(PASSAGE SHOWN)
════════════════

Further, users may be able to provide the information to multiple
financial partners and allow the financial partners to compete for
their business.
[0229] Further yet, financial partners are able to monitor their
client's ongoing financial position and work with their clients to
make sure that they meet their financial obligations, or present
financial instruments to cover for cash flow needs. FIGS. 20-29
illustrate some examples of the interactions among clients, the
action platform, and financial institutions.
[0230] Trade credit is an important part of SMB business as it
helps smooth the cash flow cycle. For B2B suppliers, it underpins
sales and is one of the highest uses of capital. Understanding the
risk of SMBs is important for supplier trade credit programs, which
are typically unsophisticated in comparison to banks and
lenders.
[0231] Larger-value credit suppliers typically rely on local
relationships, with limits increasing with length of relationship
(much like the local bank manager of 20 years ago). For lower-value
credit suppliers, both new and existing customers may be eligible
for trade credit. However, these programs typically have
fee-bearing terms that price-in the perceived risk.
[0232] Credit reporting agencies collect trade credit data on SMBs
and provide reports to other businesses. However, due to privacy
concerns, there are limited regulations on the collection and
sharing of commercial trade data, and if done, it must be with the
explicit consent of the SMB.
[0233] One possible solution to getting better financial
information from SMBs is to provide an API with access to the
financial institution, but this requires express consent from the
user. In some example embodiments, the accounting platform provides
"value-added" data by making available the action scores,
simplifying the decision-making for the financial institution
because the data has already been processed and the financial
institution does not have to create the predictions. Further, the
accounting platform is able to generate statistical data comparing
the entity to other similar entities, without having to share data
from other companies that may not be authorized for sharing to
third parties.

════════════════

(GIVEN DATA)
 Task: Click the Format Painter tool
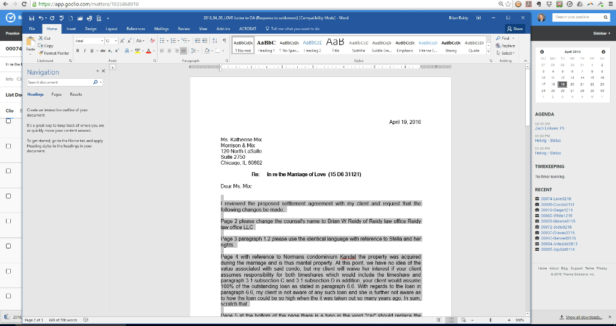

════════════════

(GIVEN REQUEST)
Reproduce the passage on trade credit and financial partners in full, word for word.

(TASK RESULT)
Further, users may be able to provide the information to multiple
financial partners and allow the financial partners to compete for
their business.
[0229] Further yet, financial partners are able to monitor their
client's ongoing financial position and work with their clients to
make sure that they meet their financial obligations, or present
financial instruments to cover for cash flow needs. FIGS. 20-29
illustrate some examples of the interactions among clients, the
action platform, and financial institutions.
[0230] Trade credit is an important part of SMB business as it
helps smooth the cash flow cycle. For B2B suppliers, it underpins
sales and is one of the highest uses of capital. Understanding the
risk of SMBs is important for supplier trade credit programs, which
are typically unsophisticated in comparison to banks and
lenders.
[0231] Larger-value credit suppliers typically rely on local
relationships, with limits increasing with length of relationship
(much like the local bank manager of 20 years ago). For lower-value
credit suppliers, both new and existing customers may be eligible
for trade credit. However, these programs typically have
fee-bearing terms that price-in the perceived risk.
[0232] Credit reporting agencies collect trade credit data on SMBs
and provide reports to other businesses. However, due to privacy
concerns, there are limited regulations on the collection and
sharing of commercial trade data, and if done, it must be with the
explicit consent of the SMB.
[0233] One possible solution to getting better financial
information from SMBs is to provide an API with access to the
financial institution, but this requires express consent from the
user. In some example embodiments, the accounting platform provides
"value-added" data by making available the action scores,
simplifying the decision-making for the financial institution
because the data has already been processed and the financial
institution does not have to create the predictions. Further, the
accounting platform is able to generate statistical data comparing
the entity to other similar entities, without having to share data
from other companies that may not be authorized for sharing to
third parties.